Stoichiometry of the subunits of flavocytochrome b558 of the NADPH oxidase of phagocytes.

T M Wallach 1, A W Segal 1
PMCID: PMC1217894  PMID: 8947464

Abstract

Flavocytochrome b558, the membrane-spanning component of the NADPH oxidase system of phagocytic cells, is composed of two subunits, p22phox and gp91phox (where phox stands for phagocyte oxidase).

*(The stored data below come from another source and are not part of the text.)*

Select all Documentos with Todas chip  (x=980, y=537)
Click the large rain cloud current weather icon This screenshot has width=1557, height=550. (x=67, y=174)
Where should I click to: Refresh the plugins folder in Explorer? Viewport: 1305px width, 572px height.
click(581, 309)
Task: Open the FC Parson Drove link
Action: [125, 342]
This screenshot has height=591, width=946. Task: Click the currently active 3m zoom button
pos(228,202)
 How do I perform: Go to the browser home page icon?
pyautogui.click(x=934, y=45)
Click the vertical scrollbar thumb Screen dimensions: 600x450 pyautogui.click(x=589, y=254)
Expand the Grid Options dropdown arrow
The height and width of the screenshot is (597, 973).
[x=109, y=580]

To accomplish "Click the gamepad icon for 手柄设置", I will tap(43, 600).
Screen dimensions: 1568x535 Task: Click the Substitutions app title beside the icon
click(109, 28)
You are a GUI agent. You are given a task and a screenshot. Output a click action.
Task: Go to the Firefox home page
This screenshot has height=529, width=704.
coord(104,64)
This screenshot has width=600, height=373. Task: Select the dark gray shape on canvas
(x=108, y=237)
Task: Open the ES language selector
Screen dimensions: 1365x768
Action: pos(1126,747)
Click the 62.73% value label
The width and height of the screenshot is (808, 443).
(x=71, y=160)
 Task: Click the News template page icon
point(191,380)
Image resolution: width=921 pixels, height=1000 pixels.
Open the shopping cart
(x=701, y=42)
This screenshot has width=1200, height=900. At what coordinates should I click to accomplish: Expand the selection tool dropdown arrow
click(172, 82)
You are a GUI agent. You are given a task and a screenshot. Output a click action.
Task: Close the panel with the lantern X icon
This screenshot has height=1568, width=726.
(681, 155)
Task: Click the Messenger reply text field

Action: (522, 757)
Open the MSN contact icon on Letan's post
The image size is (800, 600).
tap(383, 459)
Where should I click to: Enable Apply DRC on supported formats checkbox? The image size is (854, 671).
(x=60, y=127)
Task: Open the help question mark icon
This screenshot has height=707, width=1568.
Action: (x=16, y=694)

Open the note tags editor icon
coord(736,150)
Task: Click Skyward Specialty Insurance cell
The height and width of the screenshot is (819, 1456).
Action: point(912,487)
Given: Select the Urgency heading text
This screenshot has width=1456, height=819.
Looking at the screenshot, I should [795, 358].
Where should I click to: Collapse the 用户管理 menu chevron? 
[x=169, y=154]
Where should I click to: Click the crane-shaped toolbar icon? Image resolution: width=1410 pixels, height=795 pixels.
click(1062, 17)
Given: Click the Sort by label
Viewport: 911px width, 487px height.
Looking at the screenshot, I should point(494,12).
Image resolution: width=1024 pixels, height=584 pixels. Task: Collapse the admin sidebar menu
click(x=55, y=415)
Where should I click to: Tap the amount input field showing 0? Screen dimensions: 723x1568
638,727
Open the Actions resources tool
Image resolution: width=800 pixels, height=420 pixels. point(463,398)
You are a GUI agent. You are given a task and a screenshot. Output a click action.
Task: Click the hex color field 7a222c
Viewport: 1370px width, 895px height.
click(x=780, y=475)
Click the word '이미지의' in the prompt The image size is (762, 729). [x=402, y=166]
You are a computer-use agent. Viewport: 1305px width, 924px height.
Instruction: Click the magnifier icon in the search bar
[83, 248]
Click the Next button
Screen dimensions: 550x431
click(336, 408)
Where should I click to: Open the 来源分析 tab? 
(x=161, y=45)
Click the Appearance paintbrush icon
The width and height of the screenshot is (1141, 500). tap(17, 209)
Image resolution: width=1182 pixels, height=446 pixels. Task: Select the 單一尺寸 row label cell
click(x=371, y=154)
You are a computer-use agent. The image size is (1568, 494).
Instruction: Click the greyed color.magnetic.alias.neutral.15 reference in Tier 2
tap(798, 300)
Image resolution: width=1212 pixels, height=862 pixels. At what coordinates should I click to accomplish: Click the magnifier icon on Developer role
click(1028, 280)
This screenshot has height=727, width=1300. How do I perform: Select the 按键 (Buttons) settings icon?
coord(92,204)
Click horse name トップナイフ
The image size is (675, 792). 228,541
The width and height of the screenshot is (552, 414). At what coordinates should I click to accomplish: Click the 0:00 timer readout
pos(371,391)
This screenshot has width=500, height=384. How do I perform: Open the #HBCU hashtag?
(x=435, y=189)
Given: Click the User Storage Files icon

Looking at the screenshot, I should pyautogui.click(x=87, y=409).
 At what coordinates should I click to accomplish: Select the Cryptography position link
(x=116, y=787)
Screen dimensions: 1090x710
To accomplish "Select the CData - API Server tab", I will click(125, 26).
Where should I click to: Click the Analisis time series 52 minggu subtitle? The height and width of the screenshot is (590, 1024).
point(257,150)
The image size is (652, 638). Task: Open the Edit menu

The stoichiometry of the subunits has been determined for purified flavocytochrome b556 by: (1) densitometry of Coomassie Blue-stained proteins separated by SDS/PAGE, (2) aromatic absorbance at 280 mm by the subunits after separation by gel filtration under denaturing conditions, (3) crosslinking studies with bis[sulphosuccinimidyl]suberate, where the molecular mass of the cross-linked complex was determined by Western blotting, and (4) radiolabelling of pure flavocytochrome b556 on lysine residues with 125I-labelled Bolton-Hunter reagent (N-succinimidyl-3-(4-hydroxy-5-[125I]iodophenyl)propionate), followed by SDS/PAGE and determination of the radioactivity on each subunit. The ratio of p22phox to gp91phox in the purified flavocytochrome b556 was related back to that in the neutrophil membrane by quantitative Western and dot-blotting to ensure that the stoichiometry was maintained during purification. These measurements showed that the two subunits were present in neutrophil membranes in a molar ratio of 1:1.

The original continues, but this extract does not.